A split dollar arrangement will be treated as a loan if:
(1) payment is made by the non-owner to the owner;
(2) payment is a loan under general principles of federal tax law or a reasonable person would expect the payment to be repaid to the non-owner; and
(3) repayment is made from, or secured by, either the policy’s death benefit, cash value, or both.1
If a split dollar arrangement is treated as a loan, the owner is considered the borrower and the non-owner is considered the lender.
2 If a split dollar loan is a below market loan, then interest will be imputed at the applicable federal rate (“AFR”), with the owner and the non-owner of the policy considered to transfer imputed amounts to each other.
3 In a split dollar arrangement between an employer and employee, the lender is the employer and the borrower is the employee. Each payment under a split dollar arrangement will be treated as a separate loan. The employer is considered to transfer the imputed interest to the employee. This amount is considered taxable compensation, and generally will be deductible by the employer, although no deduction will be allowed in a corporation-shareholder arrangement. The employee then is treated as paying the imputed interest back to the employer, which will be taxable income to the employer. This imputed interest payment by the employee generally will be considered personal interest and therefore not deductible.

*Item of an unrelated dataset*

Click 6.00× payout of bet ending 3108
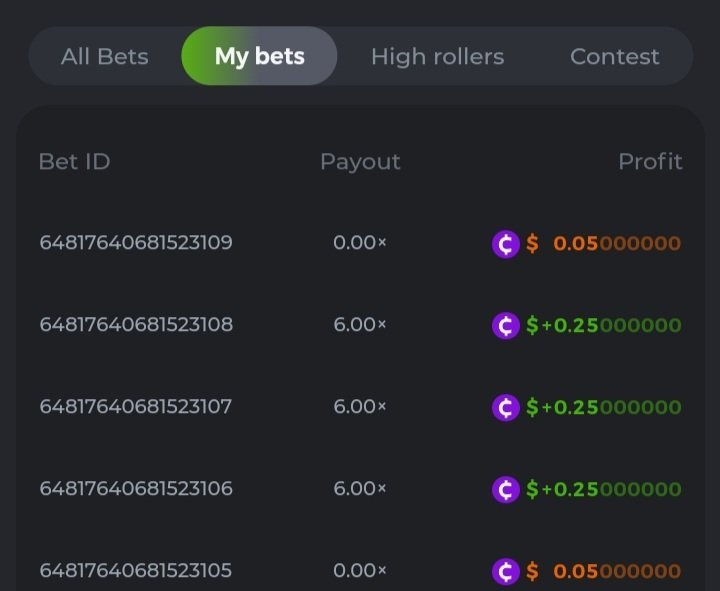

Planning Point: If the policy is owned by a third party, such as an irrevocable trust in a collateral assignment structure, the economic benefit is treated as a gift by the employee to the trust.
The calculation of the amount of imputed interest differs depending on the type of below market loan involved. A below market loan is either a demand loan or a term loan. A demand loan is a loan that is payable in full on the demand of the lender.
4 All other below market loans are term loans.
5 A split dollar term loan generally will cause more interest to be imputed in the early years of the arrangement, with the amount of imputed interest decreasing each year. In a split dollar demand loan, imputed interest will be smaller in the early years of the arrangement but will increase each year the arrangement is in place.